- The poster for PFL 10
- Promotion: Professional Fighters League
- Date: October 27, 2021
- Venue: Seminole Hard Rock Hotel & Casino Hollywood
- City: Hollywood, Florida, United States

Event chronology
| PFL 9 | PFL 10 | PFL 1 |

= PFL 10 (2021) =

Professional Fighters League mixed martial arts event in 2021

The PFL 10 mixed martial arts event for the 2021 season of the Professional Fighters League was held on October 27, 2021. This was the finale of the playoffs for all divisions, with the winners getting $1 million cash prize.

==Background==
Kayla Harrison, a two-time Olympic gold medalist in judo and is seeking her second PFL championship, headlined the PFL event opposite Taylor Guardado, who emerged as an unexpected finalist in 2021. The event also featured five other finals matchups, with the winner of each weight class taking home PFL's trademark $1 million prize.

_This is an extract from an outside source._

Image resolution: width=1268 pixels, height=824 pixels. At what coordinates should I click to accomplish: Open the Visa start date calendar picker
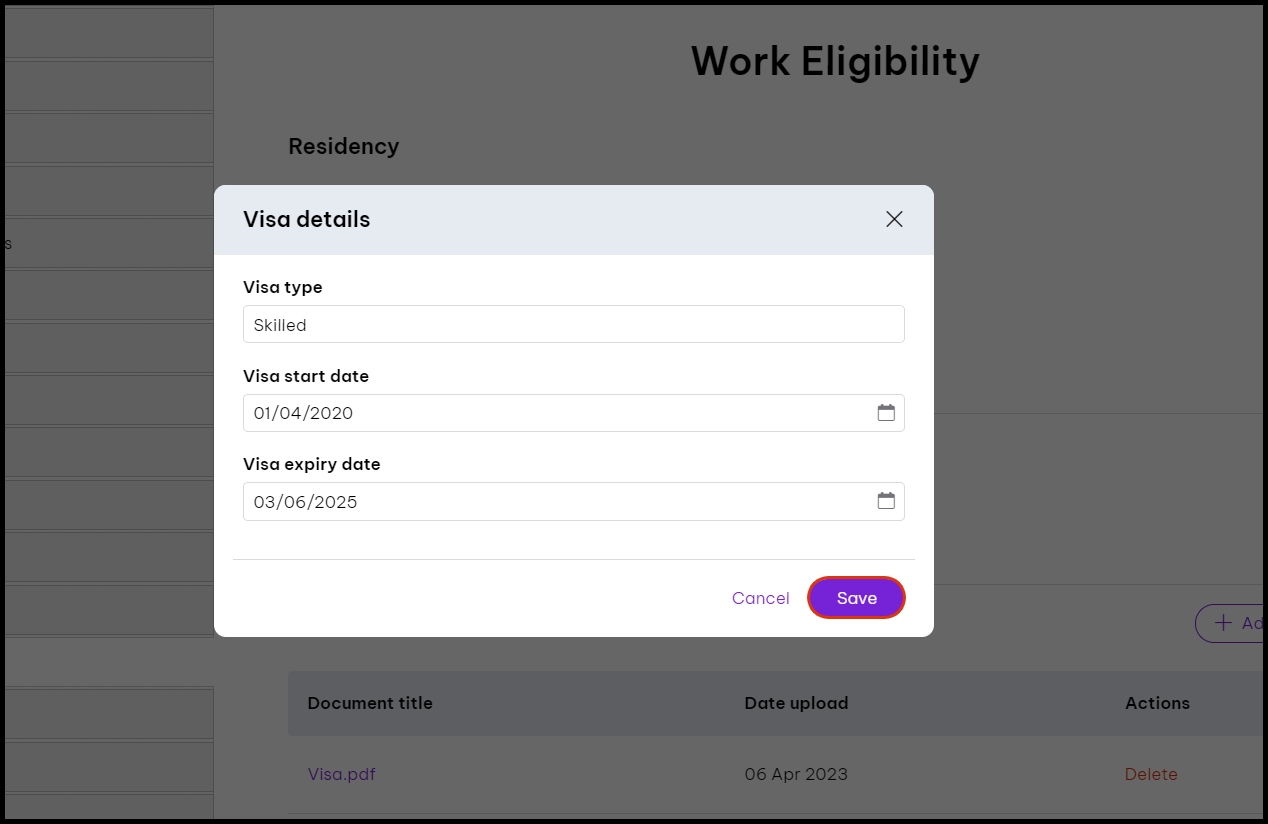point(886,413)
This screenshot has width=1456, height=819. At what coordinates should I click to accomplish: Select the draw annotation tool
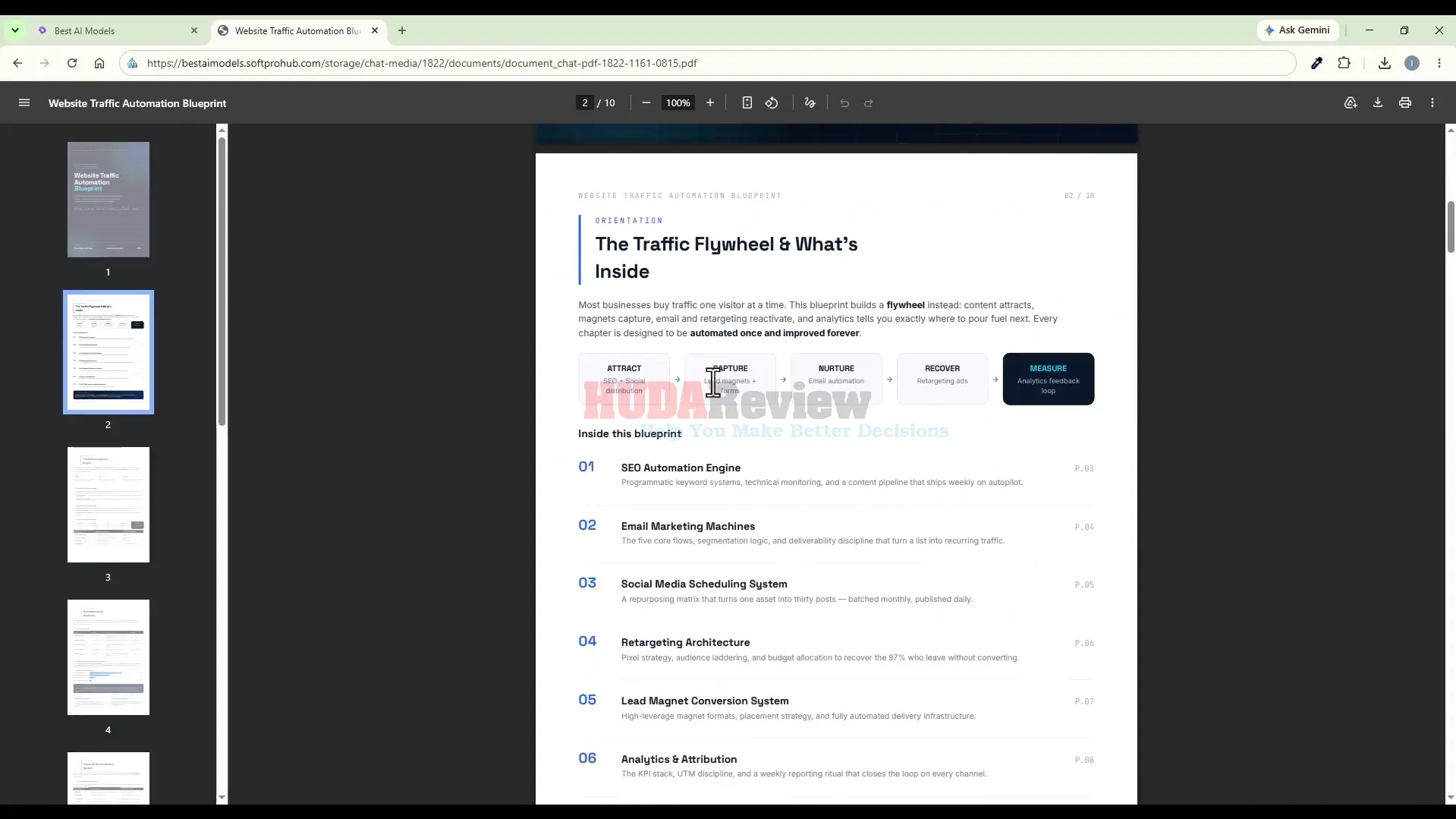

The five other championship bouts included a welterweight rematch between Ray Cooper III and Magomed Magomedkerimov, Movlid Khaybulaev versus UFC vet Chris Wade at featherweight, a heavyweight rematch between Ante Delija and Bruno Cappelozza, UFC vet Antônio Carlos Júnior taking on Marthin Hamlet at light heavyweight, and Loik Radzhabov rematching Raush Manfio at lightweight.

This PFL event featured the second MMA appearance of boxing champion Claressa Shields. Shields, who won her professional MMA debut in June, took on Mexico's Abigail Montes.

Former UFC middleweight Omari Akhmedov made a non-tournament appearance on the card. The 33-year-old Russian, who fought exclusively in the UFC from 2013 to 2021, faced Jordan Young on the night's undercard.